Friday, 25 May 2012

Portsmouth and Brighton United Breweries Pompey Royal: A Beer Not Originally Brewed for the Queen’s Coronation

Pompey Royal was first brewed in Southsea by Portsmouth and Brighton United Breweries (henceforth P&BUB). A beer of that name is now brewed in nearby Gosport by Oakleaf Brewing Co Ltd. Three of my Blog posts from about a year ago traced the genealogy of the beer of this name. I discovered how it migrated from its original home at King Street, Southsea, taking at first just a short hop to Brickwoods of Portsea, before being banished in the 1980s by Whitbread to far-flung Cheltenham, Gloucestershire and Faversham, Kent. Pompey Royal arrived back in Hampshire for a few years in the early 1990s, contract-brewed by Gales of Horndean. It was revived in 2008 by Oakleaf just a couple of miles from its old King Street site, which has now been replaced by housing.

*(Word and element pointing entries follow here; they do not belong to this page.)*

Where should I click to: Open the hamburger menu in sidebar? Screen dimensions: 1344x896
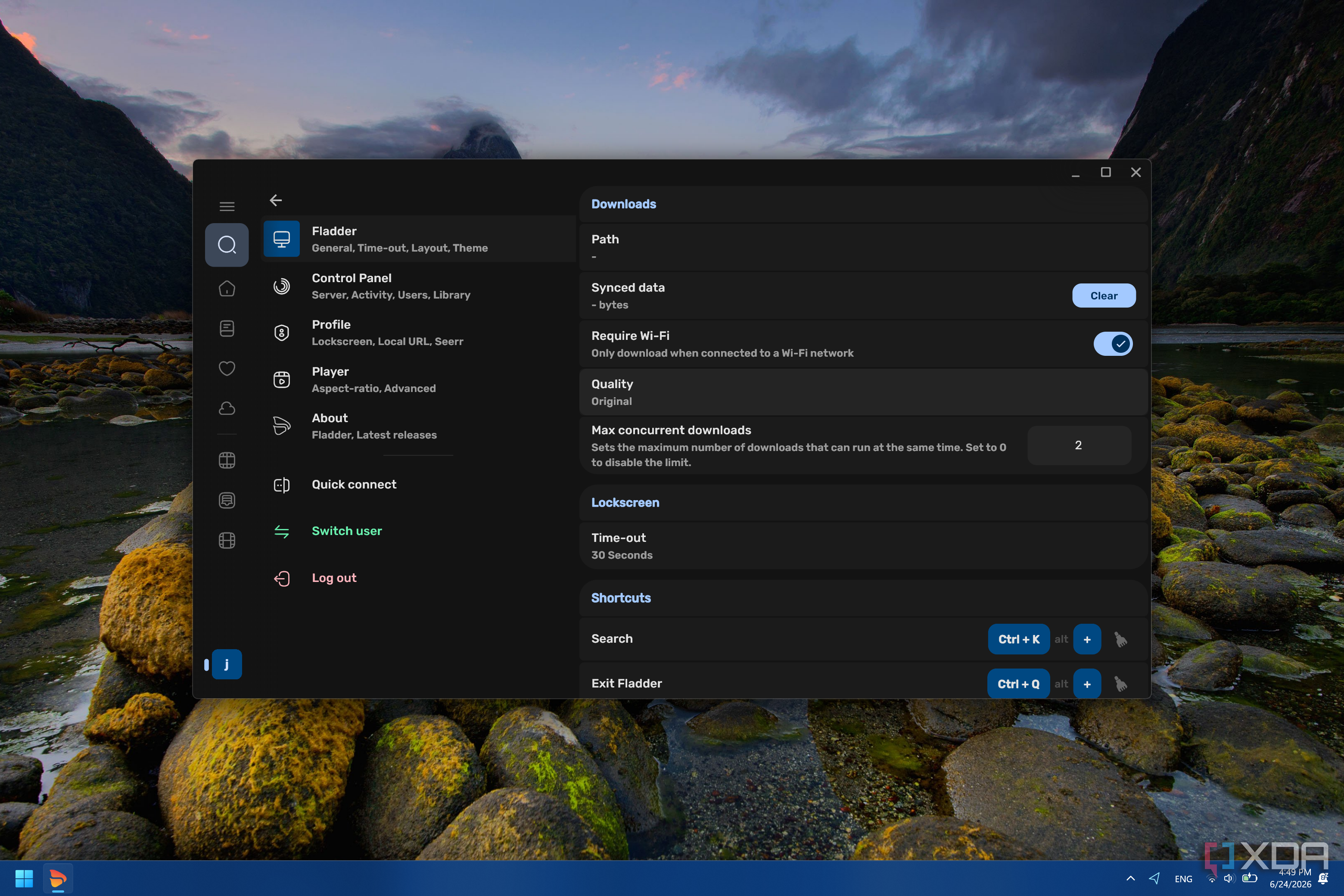[x=227, y=206]
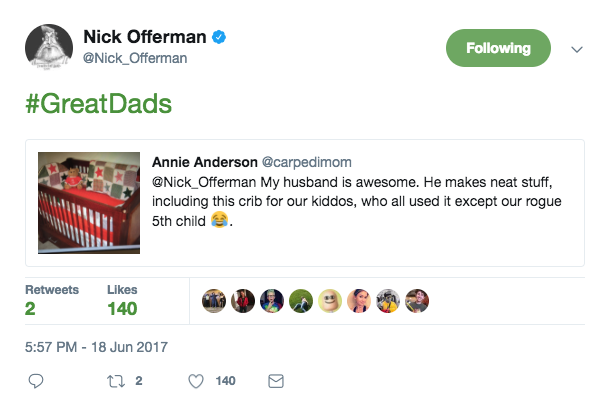The width and height of the screenshot is (608, 399).
Task: Click the first liker's avatar
Action: (x=214, y=301)
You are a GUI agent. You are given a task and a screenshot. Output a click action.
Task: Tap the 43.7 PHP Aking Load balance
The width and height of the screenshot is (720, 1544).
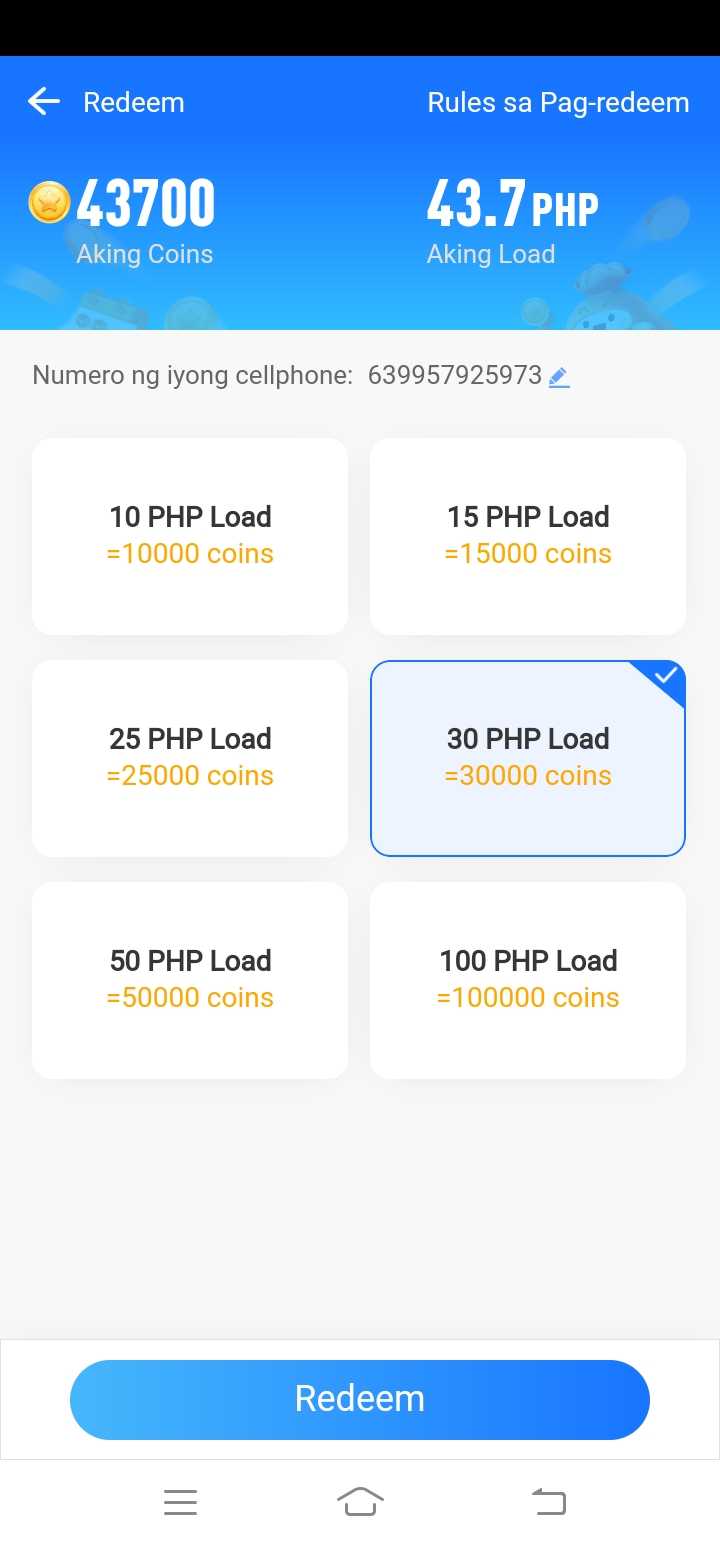coord(513,220)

Conventional wisdom has it that Pompey Royal was first brewed by P&BUB as a strong bottled-ale for the Queen’s Coronation in June 1953. In my Blog post of 5th May 2011, I cast doubt on that claim based on my reading of a 1994 Portsmouth Papers publication by Philp Eley. Upon discovering his name mentioned in my Blog post, Mr Eley was kind enough to email me the relevant extracts he took from the P&BUB Minute Books when consulting the Whitbread Archive in undertaking the research for his 1994 publication. These supported the conclusions I had already drawn from Mr Eley’s work and I am grateful to credit him here for both the original inspiration and for the reproduction of some of those extracts in what follows.

Having now consulted the P&BUB King Street Brewing Books for the period 1940-1954, located at the Portsmouth History Centre, I can confirm that Pompey Royal was not originally brewed for the present monarch’s coronation in 1953. I was leafing my way towards the end of the brewing book for the period 23rd February to 8th December 1948, running my eye along the initials of the beers (this shorthand being a habit of the Head Brewer) and their corresponding succession of low gravity figures when I was brought up sharp by a column entry of 605. Up quick to the top of the page expecting to see PR where, instead, the Head Brewer had written out the whole name, Pompey Royal, for its first ever brew on Wednesday 27th October 1948.

Philip Eley’s notes had already confirmed that P&BUB had considered “’baby’ sized bottlings of Pompey Royal” as early as 8th March 1949. The minute book for 12th October 1949 states “Pompey Royal ‘Golden Ale’ to be marketed from 14th November [of that year] at 12/3d per dozen halfpints and sold to public at 15/-; usual discounts to free trade”. The brewing book for the period December 1948 to September 1949 is lost, but on Tuesday 4th October 1949 the Head Brewer has written Pompey Royal Golden Ale at the top of the page (below left) for what is possibly the second brew of the beer, still with a specific gravity of 1060˚ but now with a somewhat changed recipe.

According to Philip Eley’s extracts from the 1952 minute books for February and March, the brewing report showed a “high overall loss due to bad results for Pompey Royal”. Whether this refers to a financial loss due to poor sales or to a problem in the production process is unclear. There is no mention of matters such as infections in the brewing spec for Pompey Royal on either the 7th January or 5th March 1952. In any case, Pompey Royal was brewed from October 1949 onwards in roughly monthly or two monthly intervals at least up until 4th May 1954, which is the last record available in the existing King Street brewing books.

I am not disputing that Pompey Royal Golden Ale was brewed during the occasion of the Queen’s coronation - a brew took place on 30th May 1953 - and may have been released as a Coronation Ale. But a beer of that exact name and original gravity was brewed and marketed by 1949 with the first ever brew of Pompey Royal having taken place in October 1948, more than three years before the death of King George VI. Philip Eley suggests that Brickwoods replaced bottled United Pompey Royal in 1962, and this would leave the name available for the re-branding as Pompey Royal of cask Brickwoods Best in the late 1970s.


Eley, P. (1994) Portsmouth breweries since 1847, The Portsmouth Papers, 63, Portsmouth: Portsmouth City Council Civic Offices.

Personal email correspondence from Philip Eley to David Muggleton, 15th November 2011

Portsmouth Museums and Records Services, National Archives, Portsmouth & Brighton United Breweries Ltd, King Street Brewing Book 1948, 412A/7/33,

1 comment:

  1. Interesting stuff. You don't happen to have any other photos of their brewing records?

    If you're interested, I've details 30-odd Portsmouth United and Brickwoods beers from the period 1930 to 1968.